Reading text:
<<<<
Re: Lot of data generated in out file

2018-04-15 Thread Ashish Attarde
Thanks Gordon for your reply.

The out file mistry got resolved. Someone accidently, modified the POJO
code on server that I work on to, and had put in println.

Thank you for the information. I am experimenting with windowing to
understand better and fit in my use case.

Thanks
-Ashish

On Sun, Apr 15, 2018 at 10:09 PM, Tzu-Li (Gordon) Tai 
wrote:

> Hi Ashish,
>
> I don't really see why there are outputs in the out file for the program
> you
> provided. Perhaps others could chime in here ..
>
> As for your second question regarding window outputs:
> Yes, subsequent window operators should definitely be doable in Flink.
> This is just a matter of multiple transformations in your pipeline.
> The only restriction right now, is that after a window operation, the
> stream
> is no longer a KeyedStream, so you would need to "re-key" the stream before
> applying the second windowed transformation.
>
> Cheers,
> Gordon
>
>
>
> --
> Sent from: http://apache-flink-user-mailing-list-archive.2336050.
> n4.nabble.com/
>



-- 

Thanks
-Ashish Attarde


Re: Lot of data generated in out file

2018-04-15 Thread Tzu-Li (Gordon) Tai
Hi Ashish,

I don't really see why there are outputs in the out file for the program you
provided. Perhaps others could chime in here ..
>>>>
Resume the Flink mailing-list thread about the out file from the point where it stops. The listing that follows isn't needed here.

Items:
<<<<
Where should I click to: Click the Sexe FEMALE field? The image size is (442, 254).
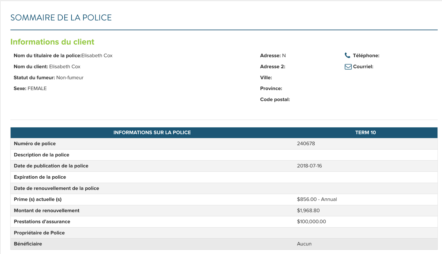tap(30, 88)
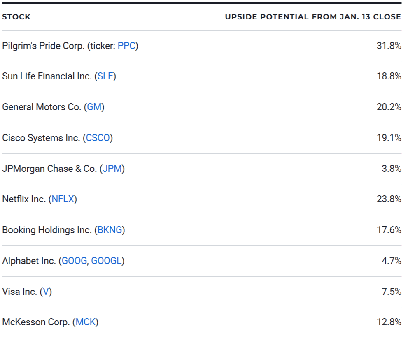Click the Upside Potential column header
This screenshot has width=408, height=338.
(x=312, y=17)
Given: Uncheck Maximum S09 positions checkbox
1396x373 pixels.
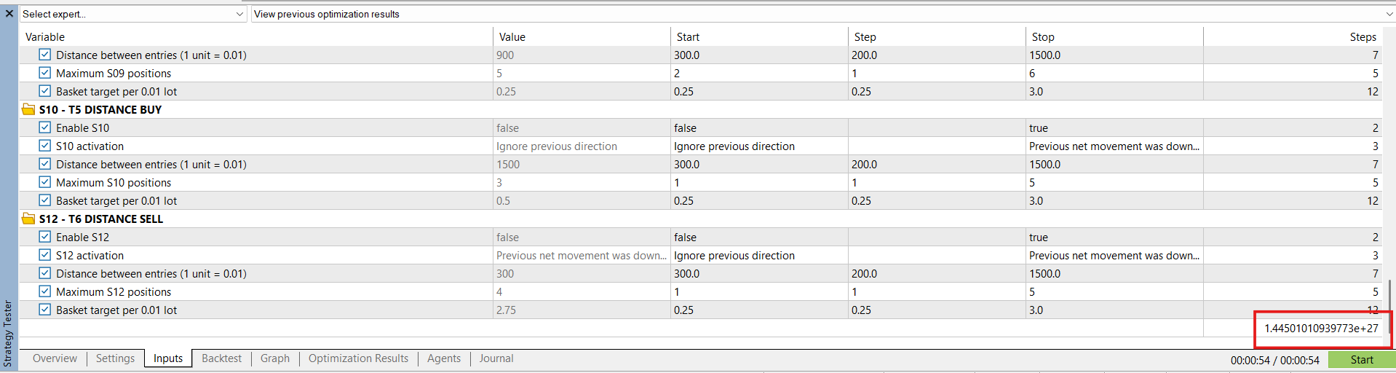Looking at the screenshot, I should (45, 73).
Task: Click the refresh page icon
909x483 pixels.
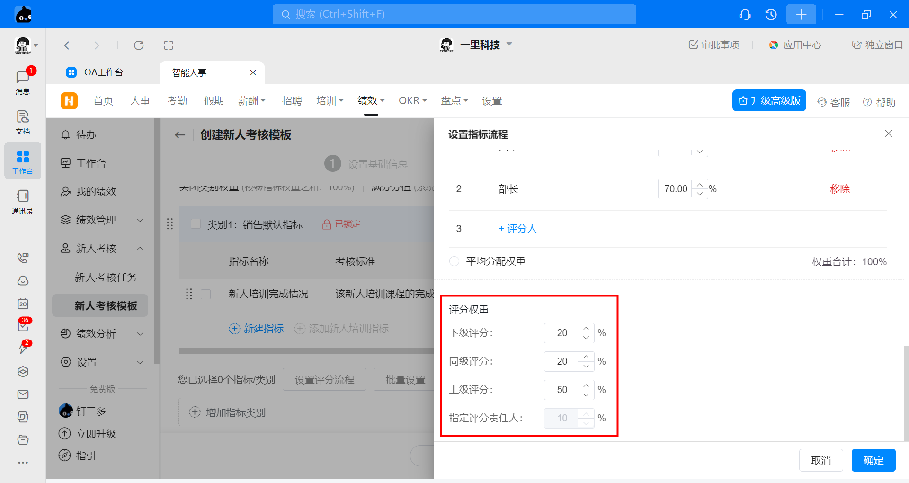Action: (x=139, y=45)
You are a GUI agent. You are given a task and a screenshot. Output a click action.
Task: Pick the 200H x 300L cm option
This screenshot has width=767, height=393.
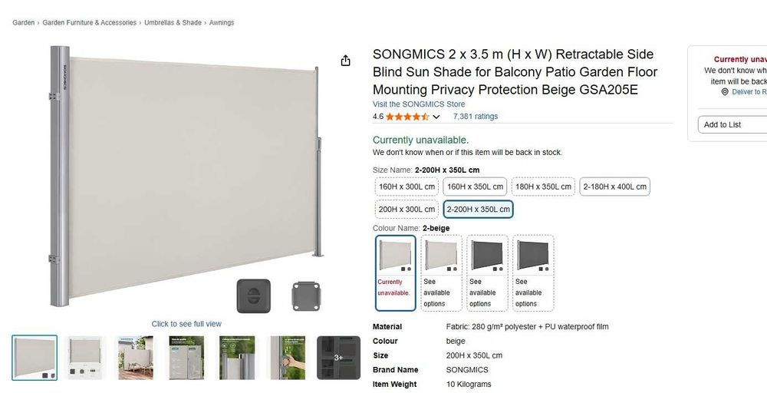coord(407,209)
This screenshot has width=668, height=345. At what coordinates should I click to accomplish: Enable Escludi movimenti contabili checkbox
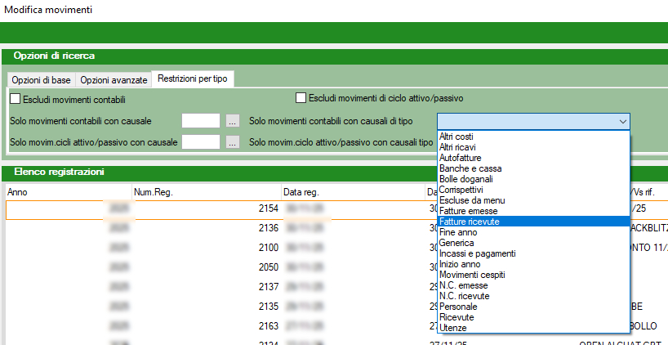click(16, 100)
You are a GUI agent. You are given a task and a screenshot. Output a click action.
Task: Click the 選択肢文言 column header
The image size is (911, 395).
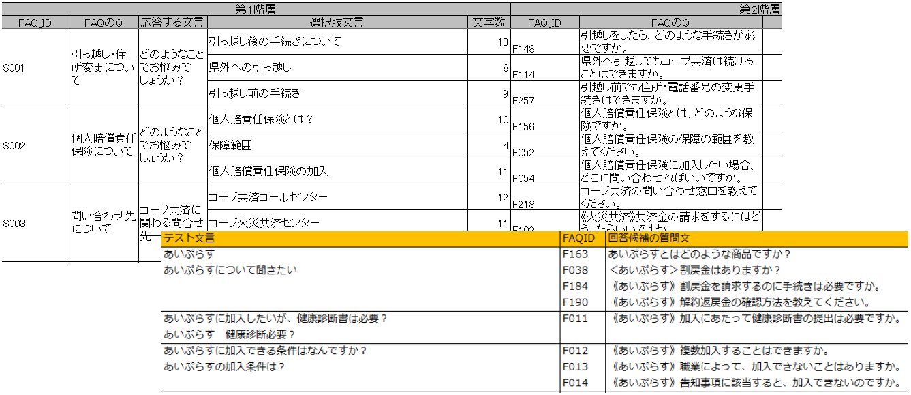335,21
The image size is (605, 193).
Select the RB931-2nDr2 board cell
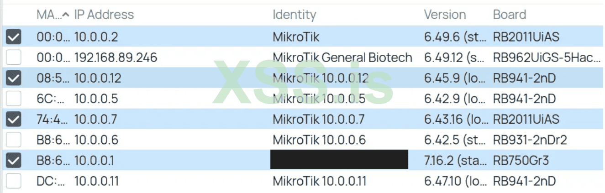[530, 140]
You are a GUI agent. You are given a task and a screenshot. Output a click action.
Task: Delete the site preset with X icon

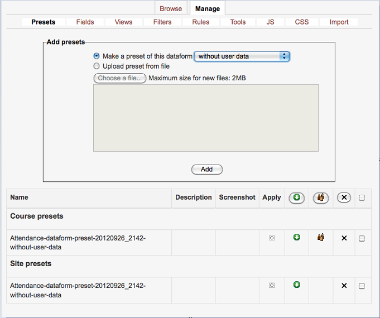coord(344,286)
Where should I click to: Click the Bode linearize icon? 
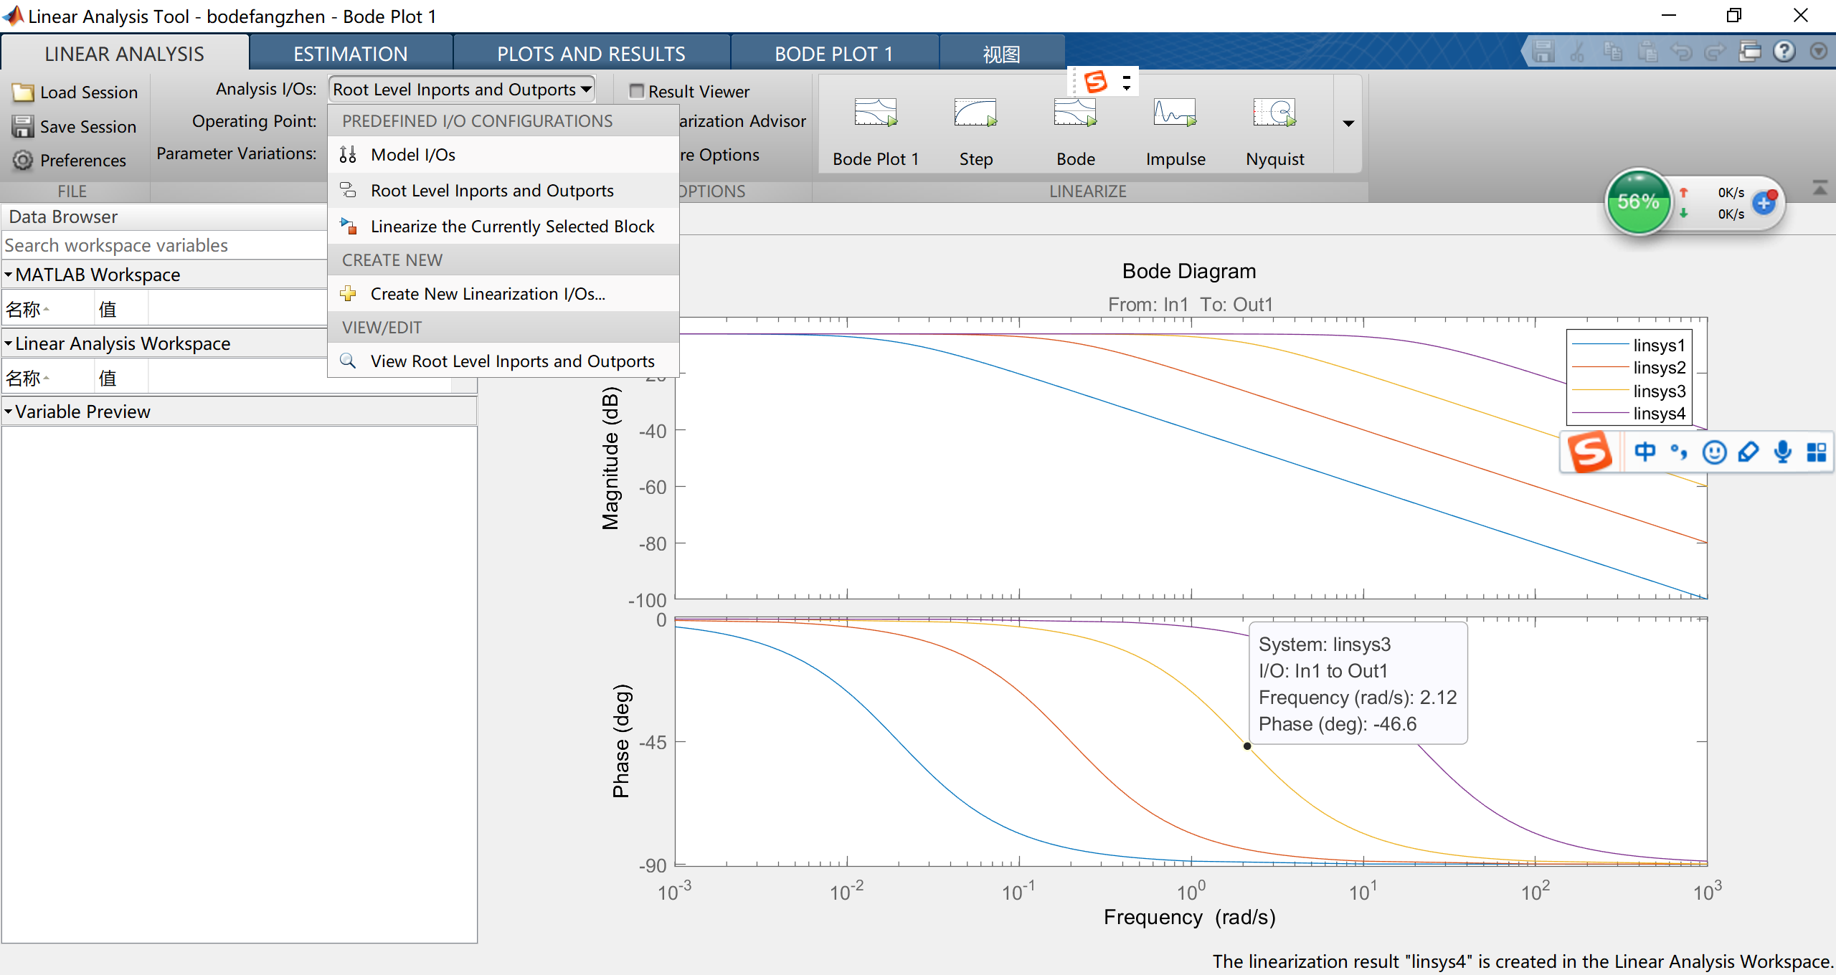(x=1075, y=113)
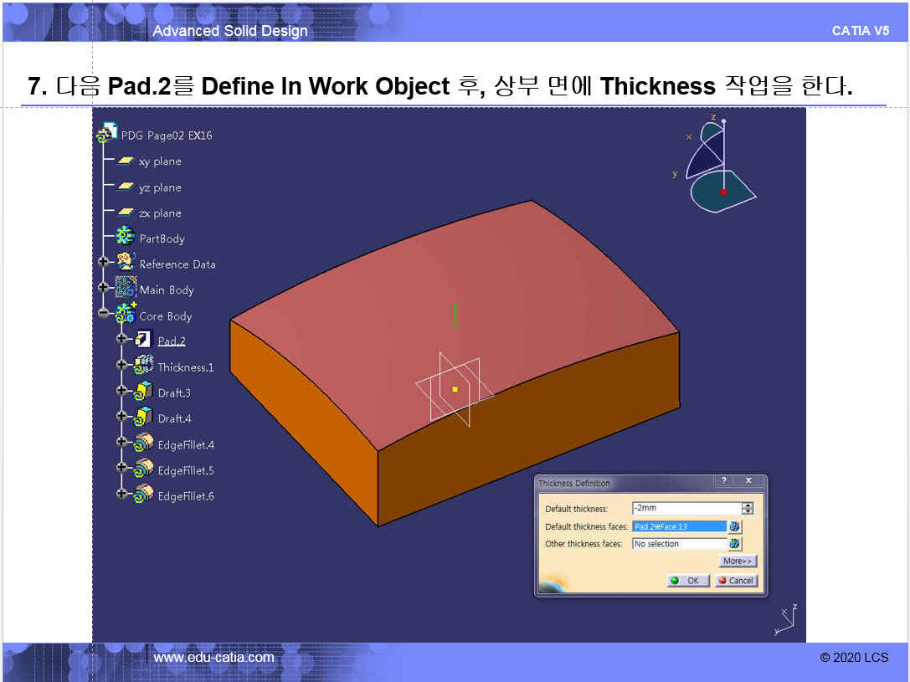Click the Thickness.1 feature icon

click(143, 366)
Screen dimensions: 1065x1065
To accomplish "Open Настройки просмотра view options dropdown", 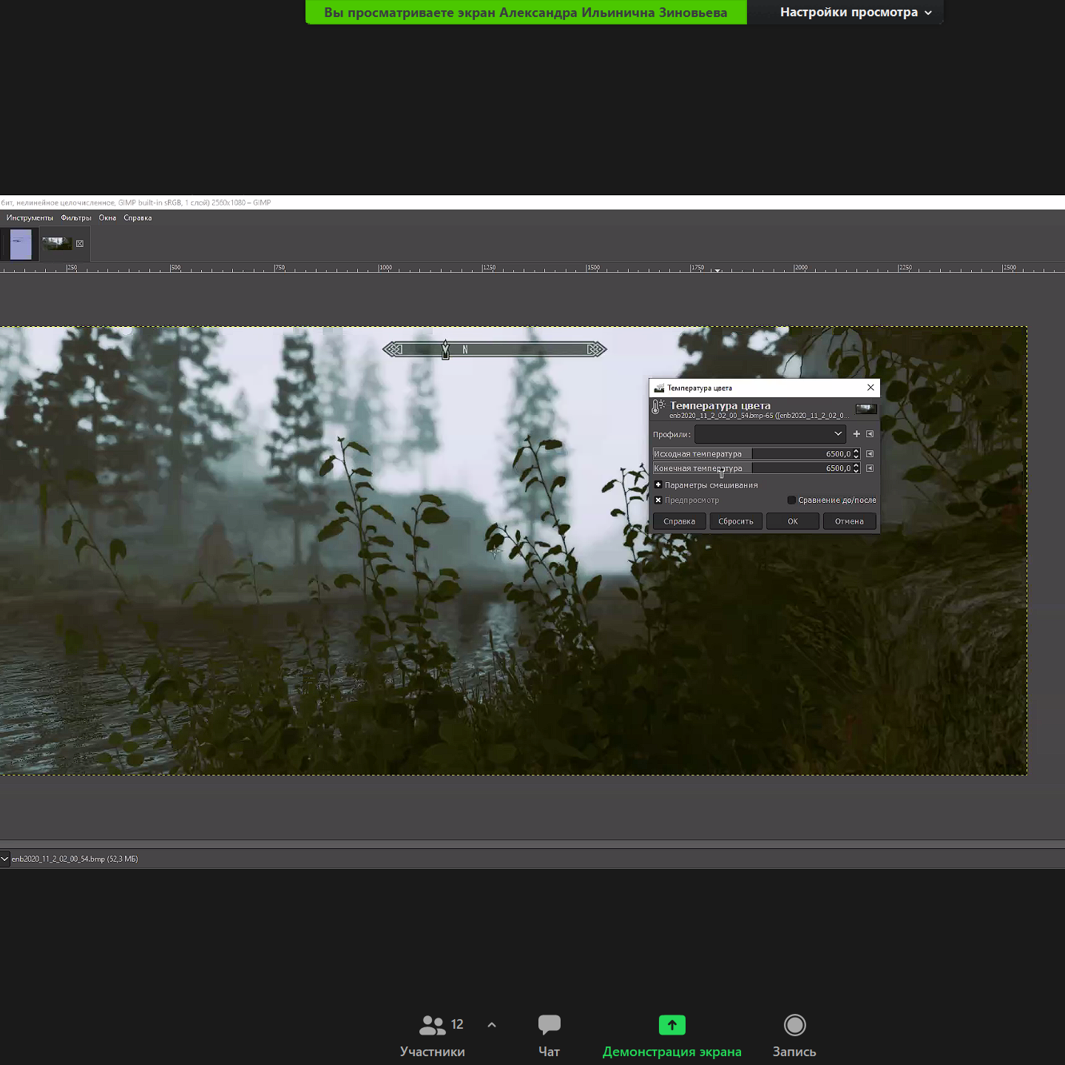I will pos(856,13).
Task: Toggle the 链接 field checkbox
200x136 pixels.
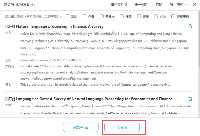Action: [x=139, y=16]

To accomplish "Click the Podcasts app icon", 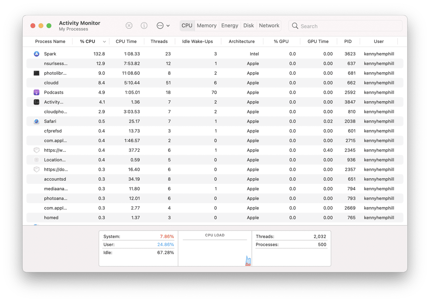I will 37,93.
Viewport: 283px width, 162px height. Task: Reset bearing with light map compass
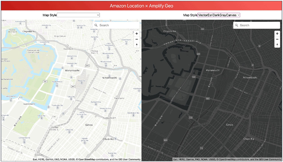[x=137, y=45]
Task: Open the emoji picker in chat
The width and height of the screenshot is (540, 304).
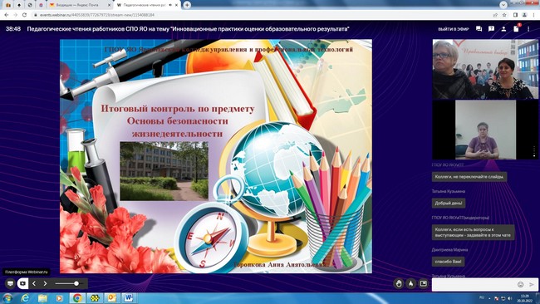Action: coord(520,284)
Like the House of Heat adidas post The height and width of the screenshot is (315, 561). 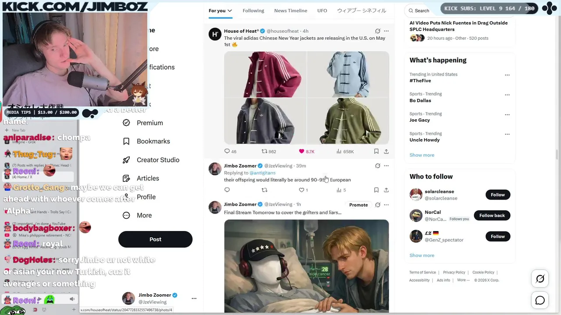pos(306,151)
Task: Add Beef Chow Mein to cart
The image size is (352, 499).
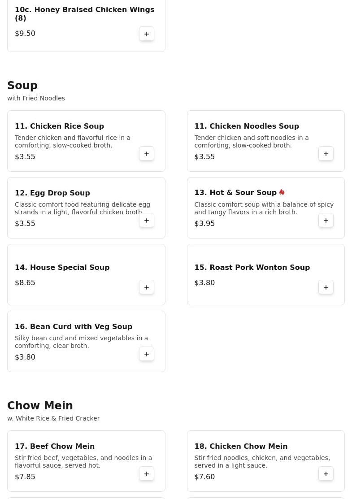Action: tap(147, 474)
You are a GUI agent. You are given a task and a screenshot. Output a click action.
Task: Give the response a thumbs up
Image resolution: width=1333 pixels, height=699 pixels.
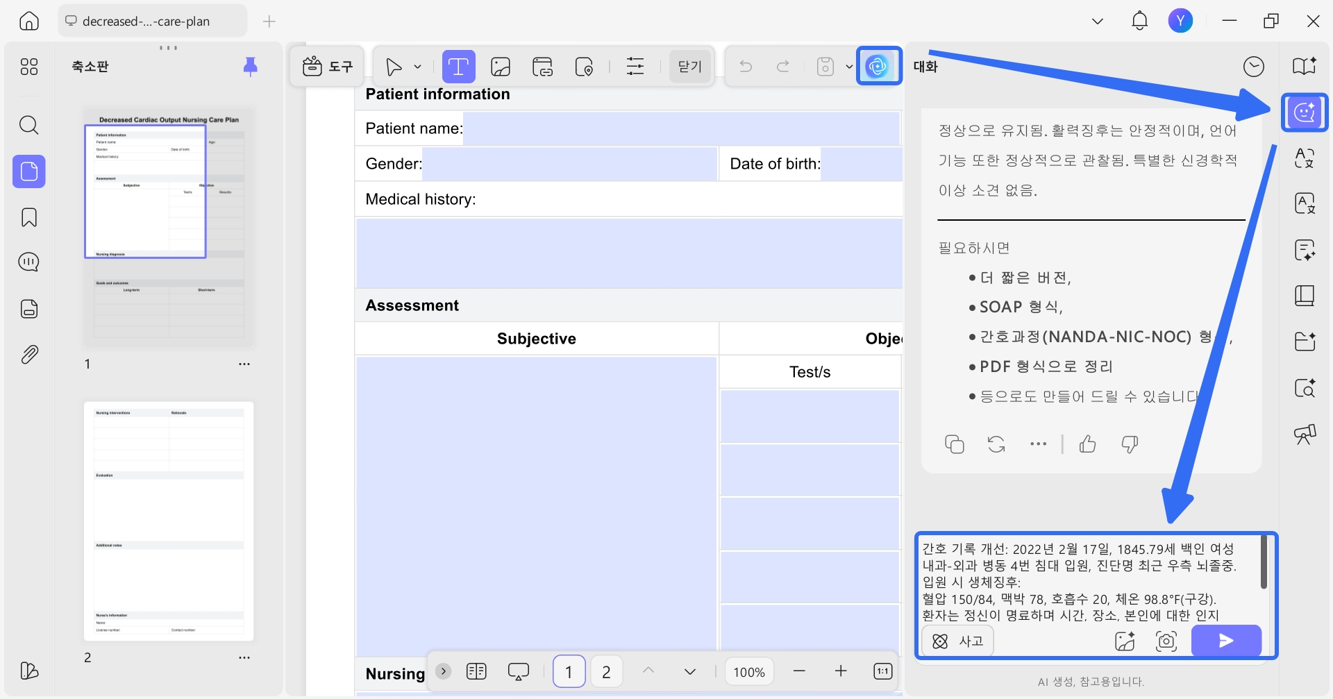click(x=1088, y=444)
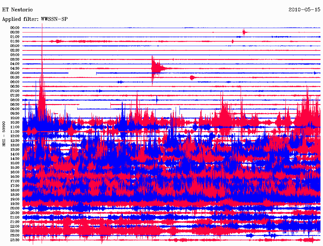Select the Applied filter WWSSN-SP text
Viewport: 323px width, 246px height.
(x=35, y=19)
>>>>
Response:
As for your second question regarding window outputs:
Yes, subsequent window operators should definitely be doable in Flink.
This is just a matter of multiple transformations in your pipeline.
The only restriction right now, is that after a window operation, the stream
is no longer a KeyedStream, so you would need to "re-key" the stream before
applying the second windowed transformation.

Cheers,
Gordon



--
Sent from: http://apache-flink-user-mailing-list-archive.2336050.n4.nabble.com/


Lot of data generated in out file

2018-04-06 Thread Ashish Attarde
Hi Flink Team,

I am seeing one of the out file for on my task manager is dumping lot of
data.
Not sure, why this is happening. All the data that is getting dumped in out
file is ideally what *parsedInput *stream should be getting.



Here is the flink program that is executing:

env.setStreamTimeCharacteristic(TimeCharacteristic.EventTime);
env.setParallelism(1);

DataStream rawInput = env.addSource(new FlinkKafkaConsumer010<>(
"event-ft",
new SimpleStringSchema(),
kafkaProps).setStartFromLatest());

DataStream input2 = rawInput
.map(new KafkaMsgReads());

DataStream parsedInput = input2
.flatMap(new Splitter())
.assignTimestampsAndWatermarks(new
BoundedOutOfOrdernessTimestampExtractor(Time.seconds(2)) {
@Override
public long
extractTimestamp(EventRec record) {
return
record.getmTimeStamp()/TT_SCALE_FACTOR;
}
}).rebalance().map(new RawInputCounter());

parsedInput
.keyBy("mflowHashLSB","mflowHashMSB")

.window(SlidingEventTimeWindows.of(Time.milliseconds(1000),Time.milliseconds(950)))
.allowedLateness(Time.seconds(1))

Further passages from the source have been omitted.